> **EXERCISE INPUT**:
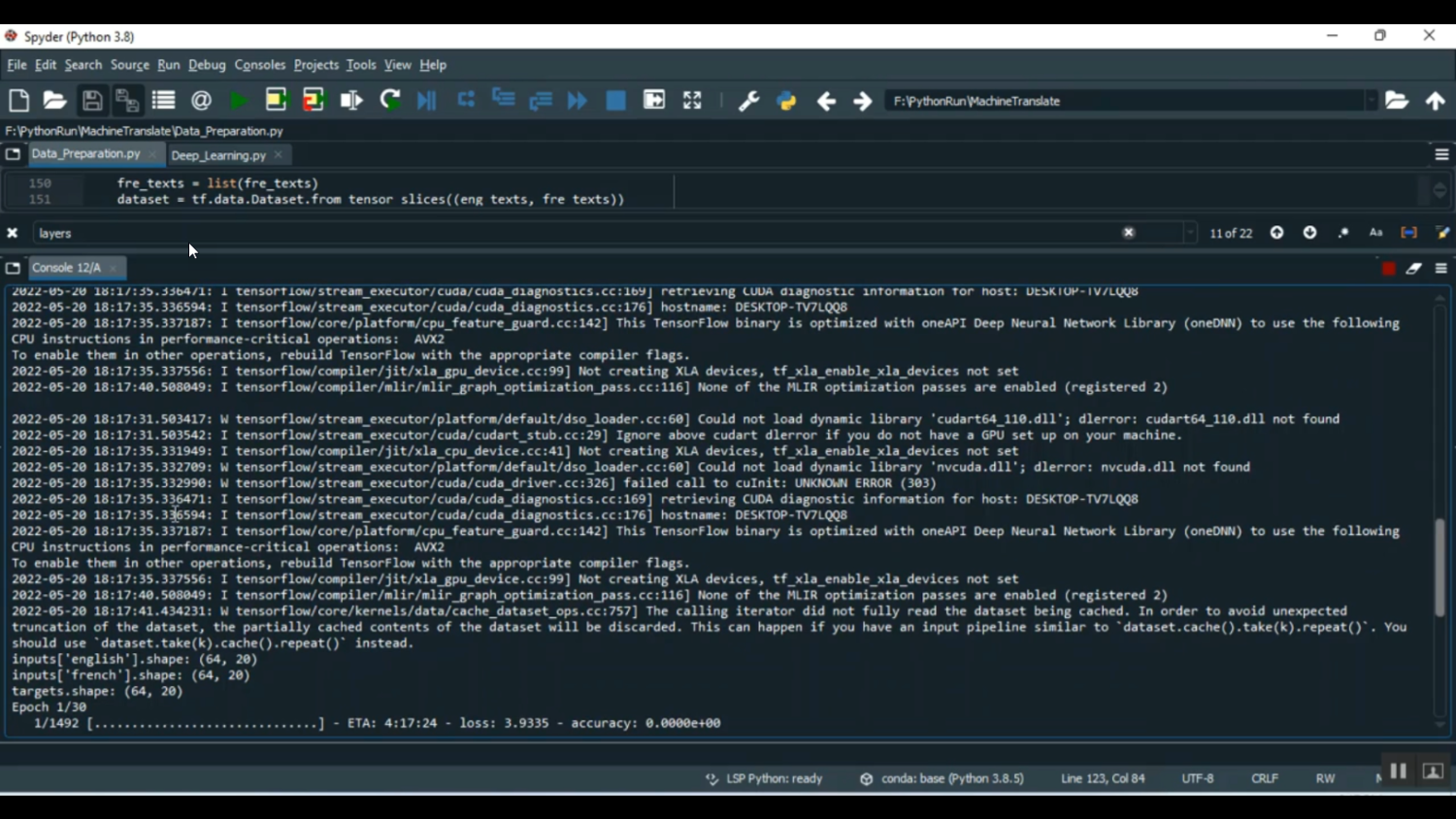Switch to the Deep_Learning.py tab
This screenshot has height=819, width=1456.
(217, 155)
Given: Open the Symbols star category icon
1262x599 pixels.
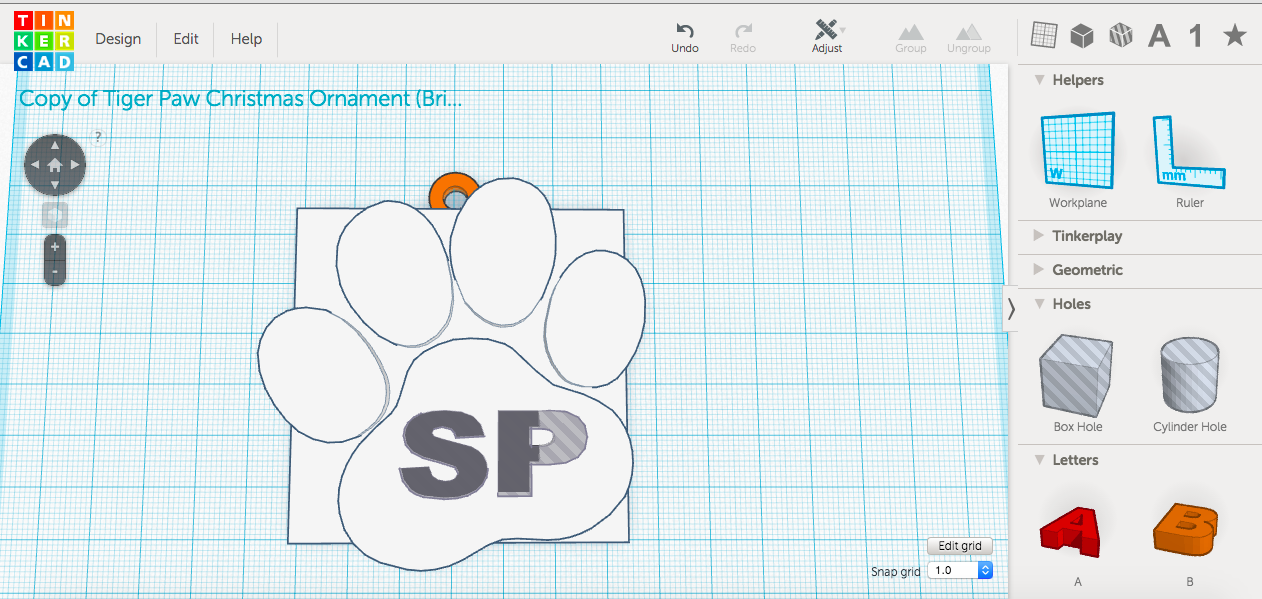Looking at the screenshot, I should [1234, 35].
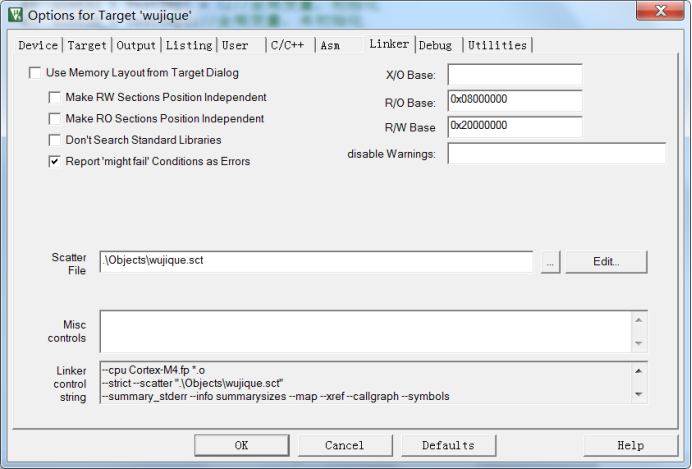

> **THE REQUEST**: Reproduce every item above word for word, leaving out the pictures.

> **OUTPUT OF THE EXERCISE**:
Switch to the Deep_Learning.py tab
This screenshot has height=819, width=1456.
(217, 155)
Given: Open the Symbols star category icon
1262x599 pixels.
Looking at the screenshot, I should [1234, 35].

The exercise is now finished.